WASHINGTON–Legislation that would modify the federal measure that provides government support for insurers in the event of catastrophic terrorism loss has been introduced by Sen. Charles Schumer, D-N.Y.

The legislation, S. 2621, introduced on Monday would temporarily lower insurer deductibles for the program after a major loss to ensure that companies can withstand multiple attacks within a short time frame.

A similar provision was included in the House version of the Terrorism Risk Insurance Act extension legislation last year, but was not included in the final version signed by President Bush in December.

David Sampson, president and chief executive officer of the Property and Casualty Insurers Association of America, said the group supported the reset provision concept.

“Unfortunately, future terrorist strikes on our soil are likely to happen,” he said. “If two such events were to occur in a short time frame, the insurance market would be called upon to respond to a second major act of terrorism before the previous incident's losses have been paid and before the market has completely rebounded. This could cripple the market.”

The reset provision, Mr.

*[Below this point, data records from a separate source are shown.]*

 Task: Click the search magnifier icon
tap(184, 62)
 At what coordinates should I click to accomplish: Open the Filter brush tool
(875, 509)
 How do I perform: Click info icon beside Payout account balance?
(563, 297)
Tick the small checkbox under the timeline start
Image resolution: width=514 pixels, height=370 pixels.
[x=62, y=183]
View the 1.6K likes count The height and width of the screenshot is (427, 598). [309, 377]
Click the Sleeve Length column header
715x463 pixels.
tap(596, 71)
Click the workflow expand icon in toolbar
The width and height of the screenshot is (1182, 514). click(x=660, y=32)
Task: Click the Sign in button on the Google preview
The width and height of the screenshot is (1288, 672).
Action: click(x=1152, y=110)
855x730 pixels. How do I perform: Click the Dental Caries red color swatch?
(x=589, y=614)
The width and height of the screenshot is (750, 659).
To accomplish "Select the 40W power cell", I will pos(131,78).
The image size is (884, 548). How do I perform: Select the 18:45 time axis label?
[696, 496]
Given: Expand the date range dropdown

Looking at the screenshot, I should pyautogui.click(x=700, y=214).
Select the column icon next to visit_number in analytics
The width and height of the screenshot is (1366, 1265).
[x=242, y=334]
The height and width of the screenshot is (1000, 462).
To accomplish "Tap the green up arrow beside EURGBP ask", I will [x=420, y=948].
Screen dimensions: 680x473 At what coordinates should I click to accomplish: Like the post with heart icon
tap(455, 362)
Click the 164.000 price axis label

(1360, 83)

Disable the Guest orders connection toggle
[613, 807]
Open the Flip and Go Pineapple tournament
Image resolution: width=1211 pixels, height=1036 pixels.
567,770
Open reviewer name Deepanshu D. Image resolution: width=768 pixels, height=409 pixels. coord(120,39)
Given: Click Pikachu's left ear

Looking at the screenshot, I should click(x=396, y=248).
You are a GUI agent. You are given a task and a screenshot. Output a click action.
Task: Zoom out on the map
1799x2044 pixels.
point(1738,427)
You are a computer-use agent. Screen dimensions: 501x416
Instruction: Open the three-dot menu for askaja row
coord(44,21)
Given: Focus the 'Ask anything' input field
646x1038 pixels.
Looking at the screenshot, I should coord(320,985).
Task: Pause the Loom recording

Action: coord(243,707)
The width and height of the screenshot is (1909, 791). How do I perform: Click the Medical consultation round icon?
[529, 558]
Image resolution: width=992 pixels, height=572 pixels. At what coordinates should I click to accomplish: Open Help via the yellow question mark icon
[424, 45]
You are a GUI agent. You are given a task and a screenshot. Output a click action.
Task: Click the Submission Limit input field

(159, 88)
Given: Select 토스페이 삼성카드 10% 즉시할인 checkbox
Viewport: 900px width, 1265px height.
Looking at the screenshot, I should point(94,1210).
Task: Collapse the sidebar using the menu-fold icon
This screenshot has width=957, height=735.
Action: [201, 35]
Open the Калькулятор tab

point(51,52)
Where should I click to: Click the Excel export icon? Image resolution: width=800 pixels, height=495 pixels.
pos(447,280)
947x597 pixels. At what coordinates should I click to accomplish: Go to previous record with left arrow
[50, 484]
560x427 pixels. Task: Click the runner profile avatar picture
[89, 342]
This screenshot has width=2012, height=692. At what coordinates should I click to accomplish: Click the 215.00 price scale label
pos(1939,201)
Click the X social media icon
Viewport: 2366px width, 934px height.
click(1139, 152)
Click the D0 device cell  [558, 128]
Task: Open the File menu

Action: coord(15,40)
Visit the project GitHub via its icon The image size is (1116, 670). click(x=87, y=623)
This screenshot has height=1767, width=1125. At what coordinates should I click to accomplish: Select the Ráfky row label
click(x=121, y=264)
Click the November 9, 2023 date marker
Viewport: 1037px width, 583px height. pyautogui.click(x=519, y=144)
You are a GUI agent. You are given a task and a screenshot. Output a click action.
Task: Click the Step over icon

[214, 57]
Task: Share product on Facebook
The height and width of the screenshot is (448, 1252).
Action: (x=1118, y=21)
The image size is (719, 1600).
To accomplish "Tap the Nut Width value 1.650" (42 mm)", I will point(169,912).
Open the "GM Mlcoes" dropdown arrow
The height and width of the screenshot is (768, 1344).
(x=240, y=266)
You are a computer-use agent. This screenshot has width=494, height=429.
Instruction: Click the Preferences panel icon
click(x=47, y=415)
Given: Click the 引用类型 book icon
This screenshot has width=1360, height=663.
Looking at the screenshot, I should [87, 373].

Sampson added, would solve the problem and help decrease uncertainty in those markets viewed as especially vulnerable to terrorist attacks.

“Resetting the program deductibles will help stabilize the market and encourage insurers to continue making terrorism coverage available in the future without fear of insolvency,” Mr. Sampson noted. “This also will help commercial insurance consumers in areas previously attacked, or perceived to be vulnerable, to have access to terrorism insurance coverage.”